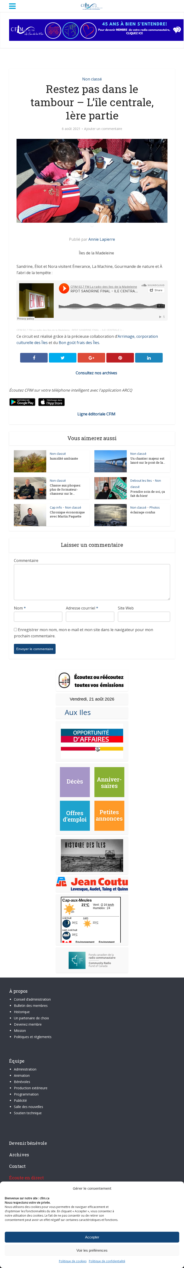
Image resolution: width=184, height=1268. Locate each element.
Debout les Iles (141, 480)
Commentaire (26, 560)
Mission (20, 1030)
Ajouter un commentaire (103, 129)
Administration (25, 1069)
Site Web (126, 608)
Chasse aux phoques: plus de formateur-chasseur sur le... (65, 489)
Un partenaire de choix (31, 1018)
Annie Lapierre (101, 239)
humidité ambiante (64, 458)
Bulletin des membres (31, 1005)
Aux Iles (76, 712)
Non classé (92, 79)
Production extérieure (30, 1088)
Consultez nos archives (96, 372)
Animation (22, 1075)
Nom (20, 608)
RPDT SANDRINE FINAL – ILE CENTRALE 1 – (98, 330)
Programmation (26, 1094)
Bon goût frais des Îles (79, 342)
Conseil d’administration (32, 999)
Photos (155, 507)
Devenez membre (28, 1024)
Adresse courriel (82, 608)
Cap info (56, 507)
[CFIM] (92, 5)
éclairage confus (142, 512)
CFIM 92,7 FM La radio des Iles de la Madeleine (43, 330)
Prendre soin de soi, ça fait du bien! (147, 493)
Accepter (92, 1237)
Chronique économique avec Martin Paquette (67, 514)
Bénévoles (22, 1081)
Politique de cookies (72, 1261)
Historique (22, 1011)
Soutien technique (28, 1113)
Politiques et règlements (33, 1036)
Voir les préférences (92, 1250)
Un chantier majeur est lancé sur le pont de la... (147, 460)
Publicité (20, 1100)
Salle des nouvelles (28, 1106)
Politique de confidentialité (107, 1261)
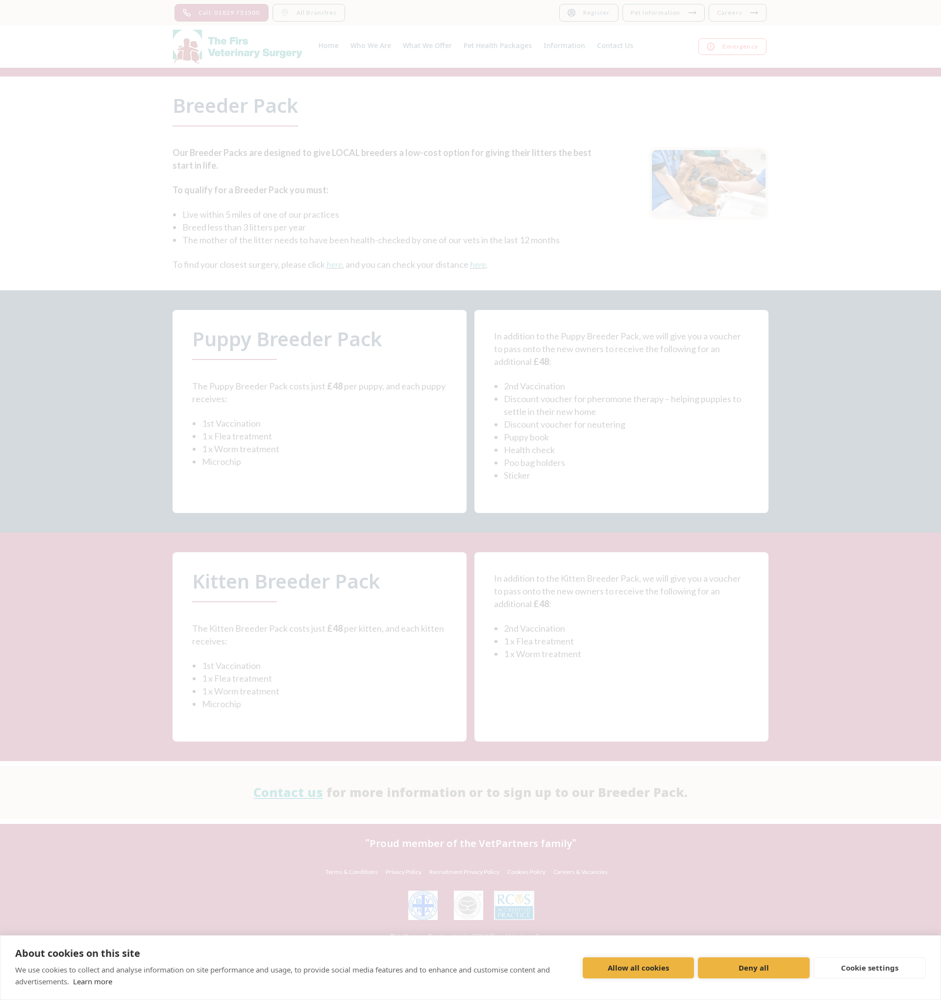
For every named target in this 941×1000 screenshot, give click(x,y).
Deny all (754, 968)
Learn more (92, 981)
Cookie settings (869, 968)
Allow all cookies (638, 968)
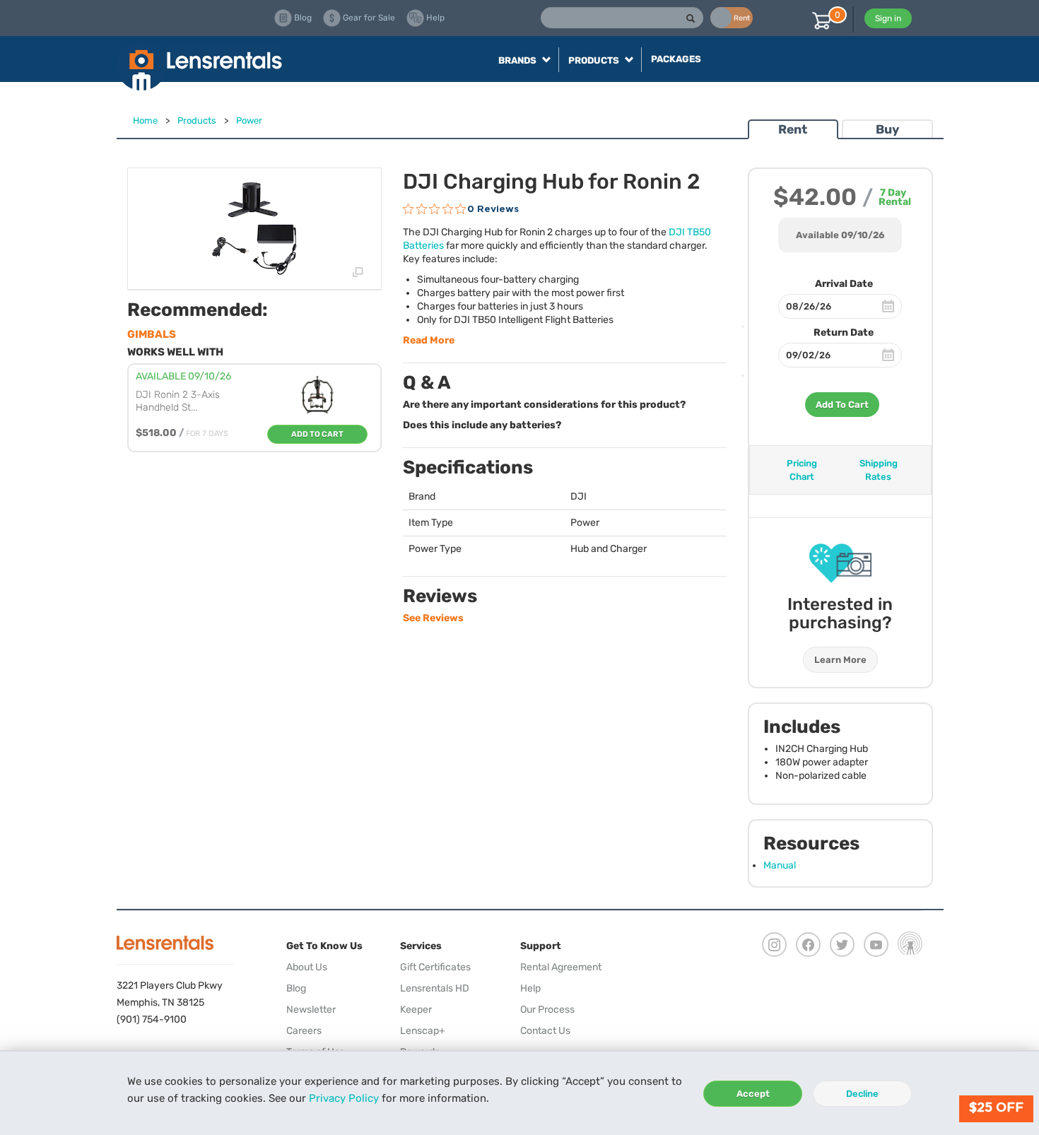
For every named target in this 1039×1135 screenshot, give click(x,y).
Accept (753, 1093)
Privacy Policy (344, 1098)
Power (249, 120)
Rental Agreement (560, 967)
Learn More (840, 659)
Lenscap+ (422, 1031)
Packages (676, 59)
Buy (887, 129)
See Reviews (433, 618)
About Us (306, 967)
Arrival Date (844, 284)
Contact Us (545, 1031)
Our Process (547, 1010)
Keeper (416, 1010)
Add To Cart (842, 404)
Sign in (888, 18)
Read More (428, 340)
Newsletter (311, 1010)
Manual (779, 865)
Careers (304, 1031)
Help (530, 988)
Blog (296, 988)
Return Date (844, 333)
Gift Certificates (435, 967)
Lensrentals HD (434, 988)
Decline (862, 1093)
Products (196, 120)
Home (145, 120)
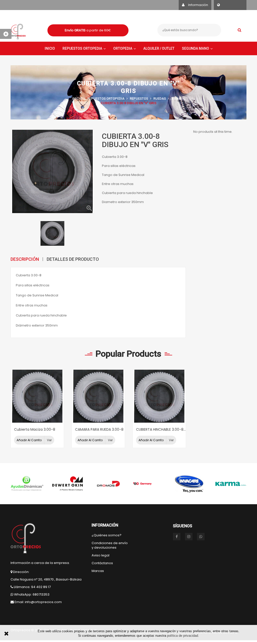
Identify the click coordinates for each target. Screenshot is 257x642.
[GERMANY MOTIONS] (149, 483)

**WHAT IS ASKED:** Please rewrite all the rows above, replacing "Cookie settings" with "Cookie preferences" and keeping everything else unchanged. Omit the pictures from your answer.

**TASK ANSWER:**
Image resolution: width=184, height=1268. Locate each element.
Debout les Iles (141, 480)
Commentaire (26, 560)
Mission (20, 1030)
Ajouter un commentaire (103, 129)
Administration (25, 1069)
Site Web (126, 608)
Chasse aux phoques: plus de formateur-chasseur sur le... (65, 489)
Un partenaire de choix (31, 1018)
Annie Lapierre (101, 239)
humidité ambiante (64, 458)
Bulletin des membres (31, 1005)
Aux Iles (76, 712)
Non classé (92, 79)
Production extérieure (30, 1088)
Consultez nos archives (96, 372)
Animation (22, 1075)
Nom (20, 608)
RPDT SANDRINE FINAL – ILE CENTRALE 1 – (98, 330)
Programmation (26, 1094)
Bon goût frais des Îles (79, 342)
Conseil d’administration (32, 999)
Photos (155, 507)
Devenez membre (28, 1024)
Adresse courriel (82, 608)
Cap info (56, 507)
[CFIM] (92, 5)
éclairage confus (142, 512)
CFIM 92,7 FM La radio des Iles de la Madeleine (43, 330)
Prendre soin de soi, ça fait du bien! (147, 493)
Accepter (92, 1237)
Chronique économique avec Martin Paquette (67, 514)
Bénévoles (22, 1081)
Politique de cookies (72, 1261)
Historique (22, 1011)
Soutien technique (28, 1113)
Politiques et règlements (33, 1036)
Voir les préférences (92, 1250)
Un chantier majeur est lancé sur le pont de la... (147, 460)
Publicité (20, 1100)
Salle des nouvelles (28, 1106)
Politique de confidentialité (107, 1261)
For every named target in this 941×1000 screenshot, give click(x,y).
Deny all (754, 968)
Learn more (92, 981)
Cookie preferences (869, 968)
Allow all cookies (638, 968)
For every named target in this 1039×1135 screenshot, give click(x,y).
Accept (753, 1093)
Privacy Policy (344, 1098)
Power (249, 120)
Rental Agreement (560, 967)
Learn More (840, 659)
Lenscap+ (422, 1031)
Packages (676, 59)
Buy (887, 129)
See Reviews (433, 618)
About Us (306, 967)
Arrival Date (844, 284)
Contact Us (545, 1031)
Our Process (547, 1010)
Keeper (416, 1010)
Add To Cart (842, 404)
Sign in (888, 18)
Read More (428, 340)
Newsletter (311, 1010)
Manual (779, 865)
Careers (304, 1031)
Help (530, 988)
Blog (296, 988)
Return Date (844, 333)
Gift Certificates (435, 967)
Lensrentals HD (434, 988)
Decline (862, 1093)
Products (196, 120)
Home (145, 120)
Identify the click coordinates for each target. Screenshot is 257x642.
[GERMANY MOTIONS] (149, 483)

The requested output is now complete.